Another previously known method for implementing RAID level 6 is based on Reed-Solomon coding (often referred to as Reed-Solomon PQ) requires finite field computations. Such finite field computations are substantially more complex than simple XOR parity computations. In view of the computational complexity, most RAID 6 systems using Reed-Solomon PQ encoding have special custom electronic circuits (ASICs) to assist in the requisite computations for redundancy. Use of such special ASIC devices adds complexity to the storage controller and also precludes use of existing controller devices which are devoid of such Reed-Solomon computational assist circuits. In other words, existing RAID storage subsystems (i.e., RAID level 5 systems) would not be capable of implementing RAID level 6 due to the lack of Reed-Solomon computational assistance.

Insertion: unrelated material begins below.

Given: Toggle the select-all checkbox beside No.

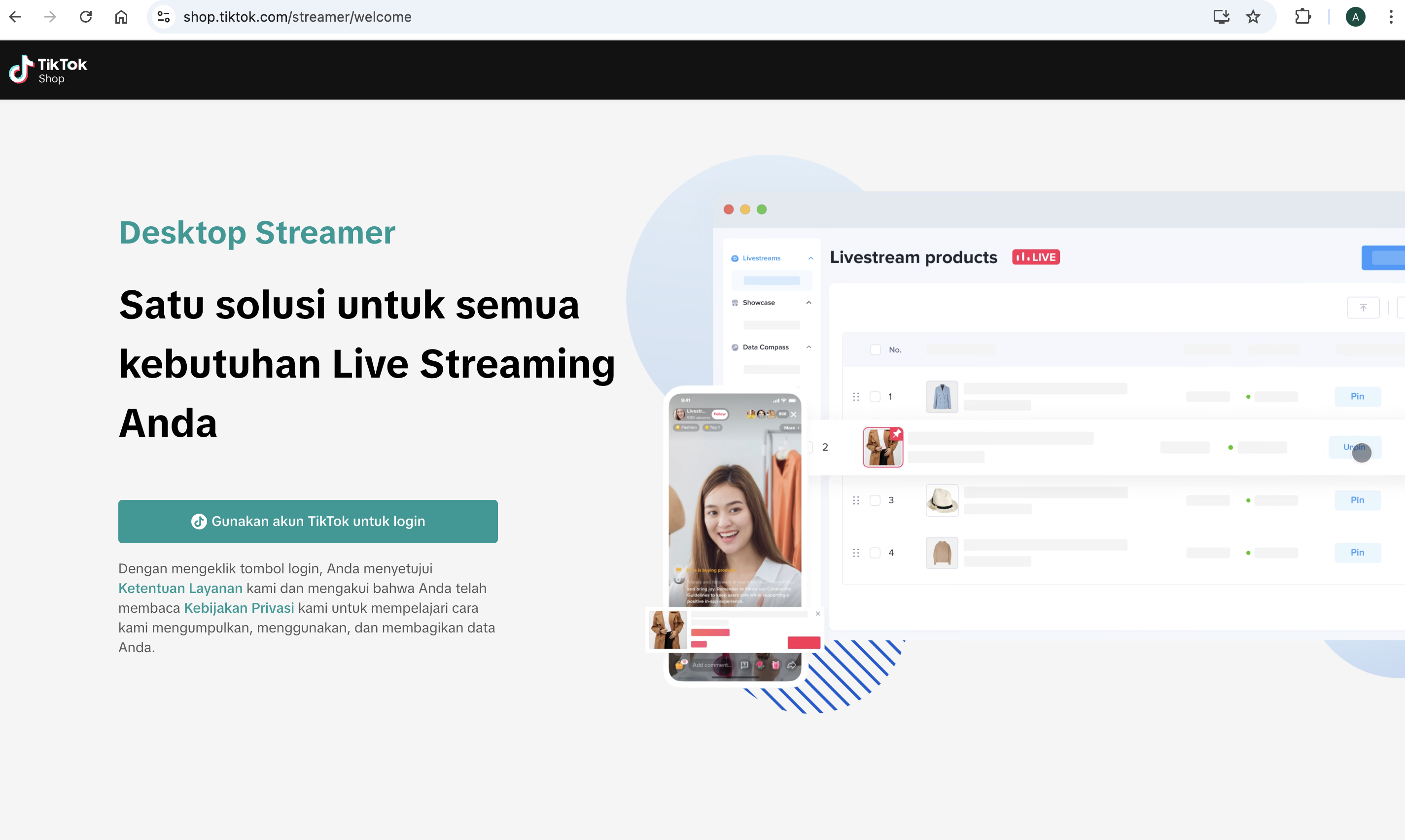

Still another technique referred to as 2-D Parity (as in two dimensional parity) applies simple XOR parity computations to both the rows of an array and to the columns of the array. The disk array in 2-D Parity encoding techniques is a two dimensional array of disk drives consisting of R.times.C data disks and R+C redundancy disks. The R.times.C data disks are arranged in a rectangular matrix of R rows and C columns. For each of the R rows of data disks there is a corresponding redundancy disk storing redundancy information (e.g., XOR parity information). Likewise, for each of the C columns, there is a corresponding redundancy disk storing redundancy information (e.g., XOR parity information). This technique provides for computational simplicity in that it uses only XOR computations. However, the 2-D Parity technique does not achieve optimal results in terms of storage capacity required for storage of redundancy information. Rather, the storage capacity (overhead storage capacity) required for 2-D Parity is R+C drives which exceeds that of other techniques. Further, the 2-D Parity encoding technique provides less protection for partial disk failures as compared to other techniques.
It can therefore be seen that existing methods for error recovery in RAID level 6 systems, in particular, present problems in a number of areas. It is therefore desirable to provide an improved method which requires minimal storage capacity for storage of redundancy information, is computationally simple using only XOR computations, and minimizes the write penalty suffered in applications which frequently perform small write operations.